**WORK ITEM**: Below are some entries. Return exactly the lines from the one with "Viewport: 524px width, 1568px" through the final line, leaving out any pictures.
[EXERCISE INPUTS — start]
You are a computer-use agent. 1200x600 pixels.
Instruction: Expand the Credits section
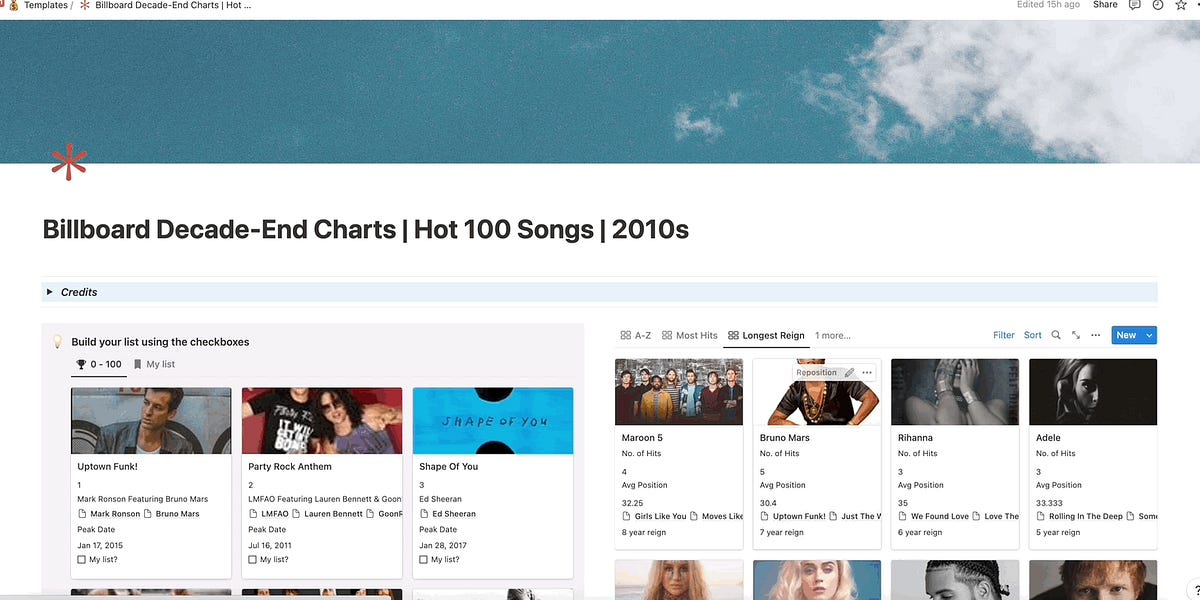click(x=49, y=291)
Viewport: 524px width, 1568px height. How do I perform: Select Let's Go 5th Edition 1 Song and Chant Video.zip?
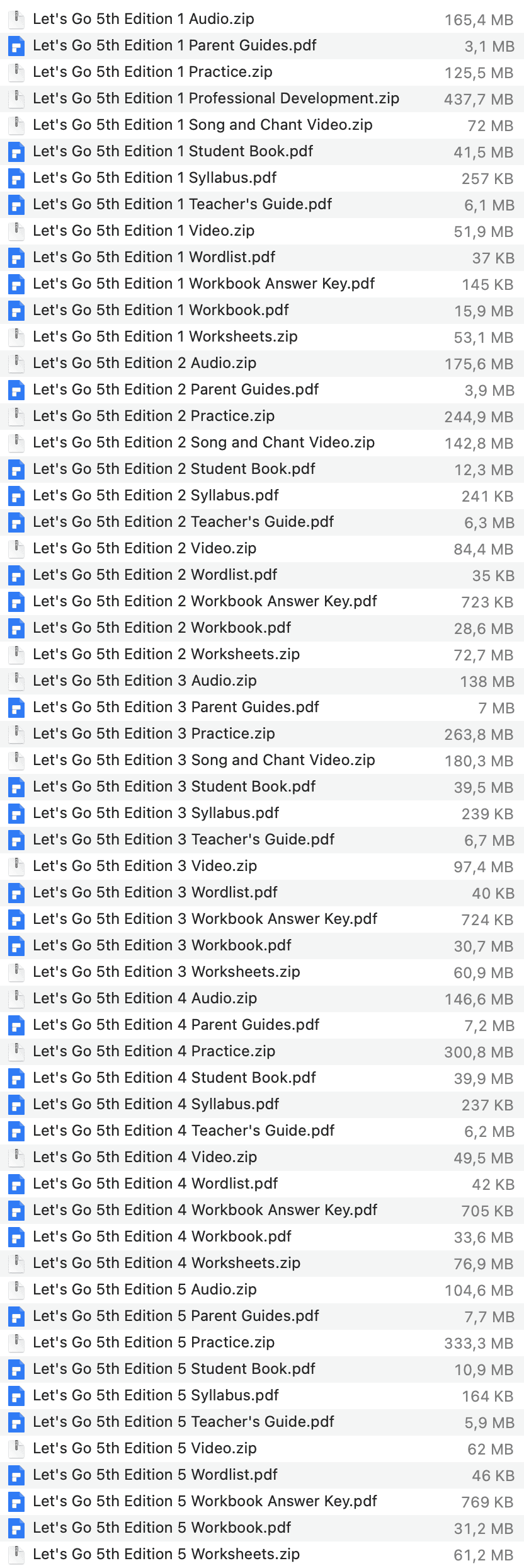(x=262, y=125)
[EXERCISE INPUTS — finish]
**OUTPUT BELOW**:
Viewport: 524px width, 1568px height. How do I perform: Select Let's Go 5th Edition 1 Song and Chant Video.zip?
(x=262, y=125)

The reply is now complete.